Put the lines below into a numbered list, leaving out any blank lines.

[start PROVIDED ENTRIES]

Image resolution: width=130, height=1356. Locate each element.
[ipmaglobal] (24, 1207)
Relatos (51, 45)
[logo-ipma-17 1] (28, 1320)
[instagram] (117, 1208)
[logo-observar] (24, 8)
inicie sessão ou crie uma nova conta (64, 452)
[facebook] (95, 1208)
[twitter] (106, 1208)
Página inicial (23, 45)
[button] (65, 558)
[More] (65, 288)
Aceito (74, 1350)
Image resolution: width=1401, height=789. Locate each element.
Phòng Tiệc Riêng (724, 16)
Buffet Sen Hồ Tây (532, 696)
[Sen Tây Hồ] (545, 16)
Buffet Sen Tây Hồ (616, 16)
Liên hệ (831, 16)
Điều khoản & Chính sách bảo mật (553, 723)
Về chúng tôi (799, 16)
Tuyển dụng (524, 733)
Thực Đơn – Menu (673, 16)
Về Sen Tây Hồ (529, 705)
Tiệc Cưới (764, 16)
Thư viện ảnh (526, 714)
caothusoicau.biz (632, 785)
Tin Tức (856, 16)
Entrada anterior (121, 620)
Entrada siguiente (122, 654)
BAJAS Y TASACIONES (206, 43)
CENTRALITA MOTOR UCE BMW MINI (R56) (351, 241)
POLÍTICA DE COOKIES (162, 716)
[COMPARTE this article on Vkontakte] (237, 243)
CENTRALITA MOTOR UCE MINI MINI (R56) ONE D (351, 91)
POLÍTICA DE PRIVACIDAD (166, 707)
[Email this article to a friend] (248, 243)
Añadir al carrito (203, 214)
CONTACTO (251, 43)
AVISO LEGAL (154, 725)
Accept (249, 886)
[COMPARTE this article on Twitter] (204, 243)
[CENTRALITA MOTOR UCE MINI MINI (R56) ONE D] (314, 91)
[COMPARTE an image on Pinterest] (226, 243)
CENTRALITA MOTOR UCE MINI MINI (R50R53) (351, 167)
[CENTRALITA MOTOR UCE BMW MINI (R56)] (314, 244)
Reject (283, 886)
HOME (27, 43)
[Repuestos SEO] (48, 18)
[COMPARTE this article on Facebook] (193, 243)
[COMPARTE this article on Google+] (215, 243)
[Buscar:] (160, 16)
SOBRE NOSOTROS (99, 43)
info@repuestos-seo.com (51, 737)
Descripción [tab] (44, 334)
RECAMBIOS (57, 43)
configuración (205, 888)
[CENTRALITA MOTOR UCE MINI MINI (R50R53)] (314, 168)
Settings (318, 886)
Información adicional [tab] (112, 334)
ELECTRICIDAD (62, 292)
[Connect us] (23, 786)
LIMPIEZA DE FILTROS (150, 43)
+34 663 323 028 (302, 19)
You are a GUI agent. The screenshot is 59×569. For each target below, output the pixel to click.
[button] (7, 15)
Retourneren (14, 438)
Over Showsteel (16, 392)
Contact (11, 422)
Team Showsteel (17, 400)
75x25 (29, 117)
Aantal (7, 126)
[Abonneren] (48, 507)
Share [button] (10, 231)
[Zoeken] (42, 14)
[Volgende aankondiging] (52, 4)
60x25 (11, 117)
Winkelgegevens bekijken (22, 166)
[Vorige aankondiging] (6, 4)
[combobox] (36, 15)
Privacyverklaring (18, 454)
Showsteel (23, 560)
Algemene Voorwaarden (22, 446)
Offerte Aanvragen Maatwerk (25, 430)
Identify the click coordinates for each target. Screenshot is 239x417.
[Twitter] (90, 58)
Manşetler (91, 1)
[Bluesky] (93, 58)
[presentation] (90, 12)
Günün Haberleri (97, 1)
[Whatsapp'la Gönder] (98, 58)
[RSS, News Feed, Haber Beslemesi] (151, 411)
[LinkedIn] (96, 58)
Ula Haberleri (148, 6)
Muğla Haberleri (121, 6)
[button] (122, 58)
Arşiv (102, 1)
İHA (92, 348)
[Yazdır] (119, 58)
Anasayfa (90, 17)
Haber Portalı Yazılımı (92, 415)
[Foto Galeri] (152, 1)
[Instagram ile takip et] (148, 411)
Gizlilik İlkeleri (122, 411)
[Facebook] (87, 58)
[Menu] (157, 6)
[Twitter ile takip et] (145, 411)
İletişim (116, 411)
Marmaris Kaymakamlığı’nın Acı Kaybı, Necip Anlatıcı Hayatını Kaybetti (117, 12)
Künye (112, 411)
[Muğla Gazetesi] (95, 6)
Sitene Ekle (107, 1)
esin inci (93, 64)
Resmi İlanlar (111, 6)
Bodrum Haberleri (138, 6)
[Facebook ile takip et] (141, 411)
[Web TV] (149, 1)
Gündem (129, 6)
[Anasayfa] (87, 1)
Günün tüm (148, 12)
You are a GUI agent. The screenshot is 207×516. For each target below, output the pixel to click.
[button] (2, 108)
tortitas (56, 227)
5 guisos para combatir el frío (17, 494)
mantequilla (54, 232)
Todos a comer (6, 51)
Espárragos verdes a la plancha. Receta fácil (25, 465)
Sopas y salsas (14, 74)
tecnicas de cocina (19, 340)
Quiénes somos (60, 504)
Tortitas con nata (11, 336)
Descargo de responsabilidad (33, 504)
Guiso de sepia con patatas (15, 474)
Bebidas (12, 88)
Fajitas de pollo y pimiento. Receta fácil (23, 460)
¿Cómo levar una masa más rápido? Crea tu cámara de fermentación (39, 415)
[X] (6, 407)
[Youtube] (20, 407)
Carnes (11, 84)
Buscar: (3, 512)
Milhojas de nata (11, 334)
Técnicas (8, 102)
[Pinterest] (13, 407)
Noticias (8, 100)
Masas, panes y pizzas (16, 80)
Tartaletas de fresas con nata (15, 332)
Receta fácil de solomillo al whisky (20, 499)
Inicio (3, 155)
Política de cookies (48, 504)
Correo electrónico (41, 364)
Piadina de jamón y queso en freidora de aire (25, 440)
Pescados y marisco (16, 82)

[end PROVIDED ENTRIES]

CORRECT RESPONSE:
1. Image resolution: width=130, height=1356. Locate each element.
2. [ipmaglobal] (24, 1207)
3. Relatos (51, 45)
4. [logo-ipma-17 1] (28, 1320)
5. [instagram] (117, 1208)
6. [logo-observar] (24, 8)
7. inicie sessão ou crie uma nova conta (64, 452)
8. [facebook] (95, 1208)
9. [twitter] (106, 1208)
10. Página inicial (23, 45)
11. [button] (65, 558)
12. [More] (65, 288)
13. Aceito (74, 1350)
14. Image resolution: width=1401, height=789. Locate each element.
15. Phòng Tiệc Riêng (724, 16)
16. Buffet Sen Hồ Tây (532, 696)
17. [Sen Tây Hồ] (545, 16)
18. Buffet Sen Tây Hồ (616, 16)
19. Liên hệ (831, 16)
20. Điều khoản & Chính sách bảo mật (553, 723)
21. Về chúng tôi (799, 16)
22. Tuyển dụng (524, 733)
23. Thực Đơn – Menu (673, 16)
24. Về Sen Tây Hồ (529, 705)
25. Tiệc Cưới (764, 16)
26. Thư viện ảnh (526, 714)
27. caothusoicau.biz (632, 785)
28. Tin Tức (856, 16)
29. Entrada anterior (121, 620)
30. Entrada siguiente (122, 654)
31. BAJAS Y TASACIONES (206, 43)
32. CENTRALITA MOTOR UCE BMW MINI (R56) (351, 241)
33. POLÍTICA DE COOKIES (162, 716)
34. [COMPARTE this article on Vkontakte] (237, 243)
35. CENTRALITA MOTOR UCE MINI MINI (R56) ONE D (351, 91)
36. POLÍTICA DE PRIVACIDAD (166, 707)
37. [Email this article to a friend] (248, 243)
38. Añadir al carrito (203, 214)
39. CONTACTO (251, 43)
40. AVISO LEGAL (154, 725)
41. Accept (249, 886)
42. [COMPARTE this article on Twitter] (204, 243)
43. [CENTRALITA MOTOR UCE MINI MINI (R56) ONE D] (314, 91)
44. [COMPARTE an image on Pinterest] (226, 243)
45. CENTRALITA MOTOR UCE MINI MINI (R50R53) (351, 167)
46. [CENTRALITA MOTOR UCE BMW MINI (R56)] (314, 244)
47. Reject (283, 886)
48. HOME (27, 43)
49. [Repuestos SEO] (48, 18)
50. [COMPARTE this article on Facebook] (193, 243)
51. [COMPARTE this article on Google+] (215, 243)
52. [Buscar:] (160, 16)
53. SOBRE NOSOTROS (99, 43)
54. info@repuestos-seo.com (51, 737)
55. Descripción [tab] (44, 334)
56. RECAMBIOS (57, 43)
57. configuración (205, 888)
58. [CENTRALITA MOTOR UCE MINI MINI (R50R53)] (314, 168)
59. Settings (318, 886)
60. Información adicional [tab] (112, 334)
61. ELECTRICIDAD (62, 292)
62. [Connect us] (23, 786)
63. LIMPIEZA DE FILTROS (150, 43)
64. +34 663 323 028 (302, 19)
65. You are a GUI agent. The screenshot is 59×569. For each target below, output the pixel to click.
66. [button] (7, 15)
67. Retourneren (14, 438)
68. Over Showsteel (16, 392)
69. Contact (11, 422)
70. Team Showsteel (17, 400)
71. 75x25 (29, 117)
72. Aantal (7, 126)
73. [Abonneren] (48, 507)
74. Share [button] (10, 231)
75. [Zoeken] (42, 14)
76. [Volgende aankondiging] (52, 4)
77. 60x25 (11, 117)
78. Winkelgegevens bekijken (22, 166)
79. [Vorige aankondiging] (6, 4)
80. [combobox] (36, 15)
81. Privacyverklaring (18, 454)
82. Showsteel (23, 560)
83. Algemene Voorwaarden (22, 446)
84. Offerte Aanvragen Maatwerk (25, 430)
85. Identify the click coordinates for each target. Screenshot is 239x417.
86. [Twitter] (90, 58)
87. Manşetler (91, 1)
88. [Bluesky] (93, 58)
89. [presentation] (90, 12)
90. Günün Haberleri (97, 1)
91. [Whatsapp'la Gönder] (98, 58)
92. [RSS, News Feed, Haber Beslemesi] (151, 411)
93. [LinkedIn] (96, 58)
94. Ula Haberleri (148, 6)
95. Muğla Haberleri (121, 6)
96. [button] (122, 58)
97. Arşiv (102, 1)
98. İHA (92, 348)
99. [Yazdır] (119, 58)
100. Anasayfa (90, 17)
101. Haber Portalı Yazılımı (92, 415)
102. [Foto Galeri] (152, 1)
103. [Instagram ile takip et] (148, 411)
104. Gizlilik İlkeleri (122, 411)
105. [Facebook] (87, 58)
106. [Menu] (157, 6)
107. [Twitter ile takip et] (145, 411)
108. İletişim (116, 411)
109. Marmaris Kaymakamlığı’nın Acı Kaybı, Necip Anlatıcı Hayatını Kaybetti (117, 12)
110. Künye (112, 411)
111. [Muğla Gazetesi] (95, 6)
112. Sitene Ekle (107, 1)
113. esin inci (93, 64)
114. Resmi İlanlar (111, 6)
115. Bodrum Haberleri (138, 6)
116. [Facebook ile takip et] (141, 411)
117. [Web TV] (149, 1)
118. Gündem (129, 6)
119. [Anasayfa] (87, 1)
120. Günün tüm (148, 12)
121. You are a GUI agent. The screenshot is 207×516. For each target below, output the pixel to click.
122. [button] (2, 108)
123. tortitas (56, 227)
124. 5 guisos para combatir el frío (17, 494)
125. mantequilla (54, 232)
126. Todos a comer (6, 51)
127. Espárragos verdes a la plancha. Receta fácil (25, 465)
128. Sopas y salsas (14, 74)
129. tecnicas de cocina (19, 340)
130. Quiénes somos (60, 504)
131. Tortitas con nata (11, 336)
132. Descargo de responsabilidad (33, 504)
133. Guiso de sepia con patatas (15, 474)
134. Bebidas (12, 88)
135. Fajitas de pollo y pimiento. Receta fácil (23, 460)
136. ¿Cómo levar una masa más rápido? Crea tu cámara de fermentación (39, 415)
137. [X] (6, 407)
138. [Youtube] (20, 407)
139. Carnes (11, 84)
140. Buscar: (3, 512)
141. Milhojas de nata (11, 334)
142. Técnicas (8, 102)
143. [Pinterest] (13, 407)
144. Noticias (8, 100)
145. Masas, panes y pizzas (16, 80)
146. Tartaletas de fresas con nata (15, 332)
147. Receta fácil de solomillo al whisky (20, 499)
148. Inicio (3, 155)
149. Política de cookies (48, 504)
150. Correo electrónico (41, 364)
151. Piadina de jamón y queso en freidora de aire (25, 440)
152. Pescados y marisco (16, 82)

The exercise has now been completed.